(Provided passage Opens)

Report Suggests Cancer in Tasmanian Devils
CANBERRA, Australia — A mysterious illness that has killed tens of thousands of Tasmanian devils is caused by cancerous tumors that are spread by ferocious squabbling among the carnivorous marsupials, according to research published Thursday.
Numbers of the black, fox-sized scavengers with a bloodcurdling growl and powerful jaws that crunch through the bones of much larger animals have plunged in the past decade on Australia’s island state of Tasmania, which is their only natural habitat.
Researchers estimate the wild population has fallen from 140,000 in the 1990s to 80,000 due to devil facial tumor disease (DFTD), a mystery illness that creates grotesque tumors on the animals’ snouts that lead to starvation within a year.
But while many scientists had suspected a virus, the journal Nature published research Thursday that points to a unique, infectious cancer that is spread when devils bite each other, usually on the face, as they violently squabble over carcasses.
Cytogeneticist Anne-Marie Pearse, a researcher for the state of Tasmania who co-wrote the article, found that abnormalities in the chromosomes of the cancer cells were the same in every tumor.
The disease apparently began with a single sick devil, probably in the mid-1990s, that directly spread the cancer cells by biting rivals, which is natural devil behavior, she said.
“Devils jaw wrestle and bite each other a lot, usually in the face and around the mouth, and bits of tumor break off one devil and stick in the wounds of another,” Pearse told The Associated Press.

(Provided passage Closes)
(Records Opens)

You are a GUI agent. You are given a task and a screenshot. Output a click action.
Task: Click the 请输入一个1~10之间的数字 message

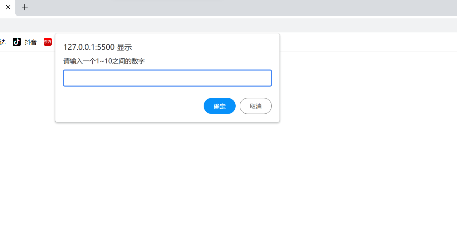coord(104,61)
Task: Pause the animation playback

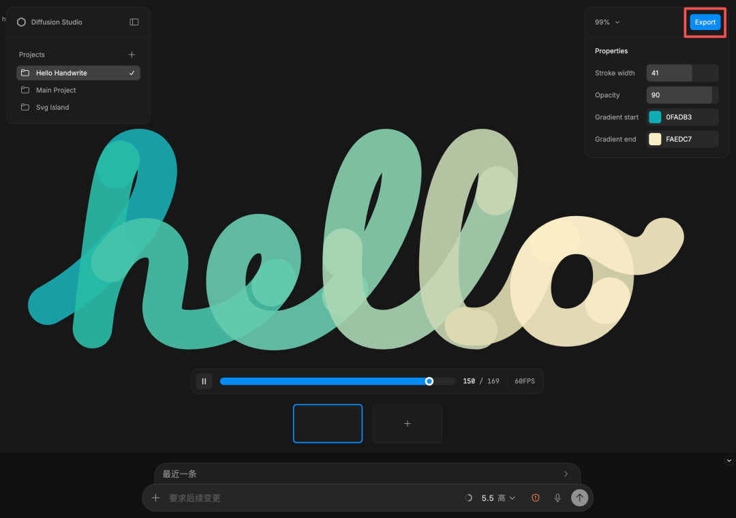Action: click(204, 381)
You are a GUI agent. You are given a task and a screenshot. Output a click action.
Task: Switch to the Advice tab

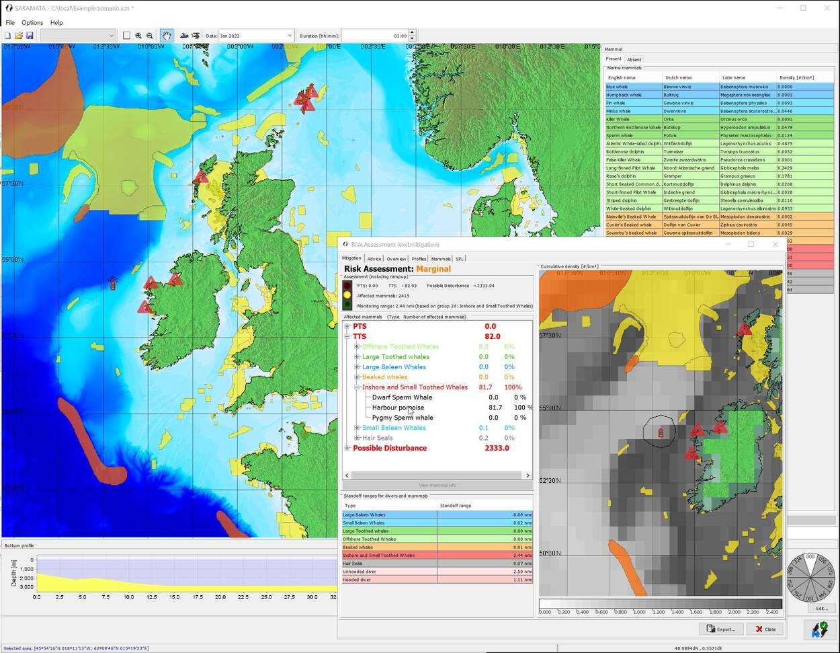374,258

(Records Closes)

*Exercise:* Continue the news article about cancer in Tasmanian devils, starting right after its last sentence.

*Answer to the exercise:*
“We’ve found out how the disease is transmitted, which is a breakthrough in how we manage the wildlife population,” she said.
“Finding a vaccine would be the ultimate goal,” she added.
She suspected the continual line of cancer cells that had outlived its original host by years would attract interest from researchers of human cancer.
The only other such cancer occurred in dogs but, unlike the devils’ disease, could be overcome by the canine immune system.
“There will be implications for general cancer research because we’ve got ourselves an infectious cancer here which means it’s going to keep going … so that makes it easier to study,” she said.
University of Tasmania pathologist Prof. Conrad Muller, who specializes in cancer and immunology research, said it was too early to tell what the ramifications of the discovery would be.
“It certainly will attract a lot of interest because the devils have been dying out across the state,” Muller said. “If the tumors are all common, then one potential approach would be some sort of vaccine therapy.”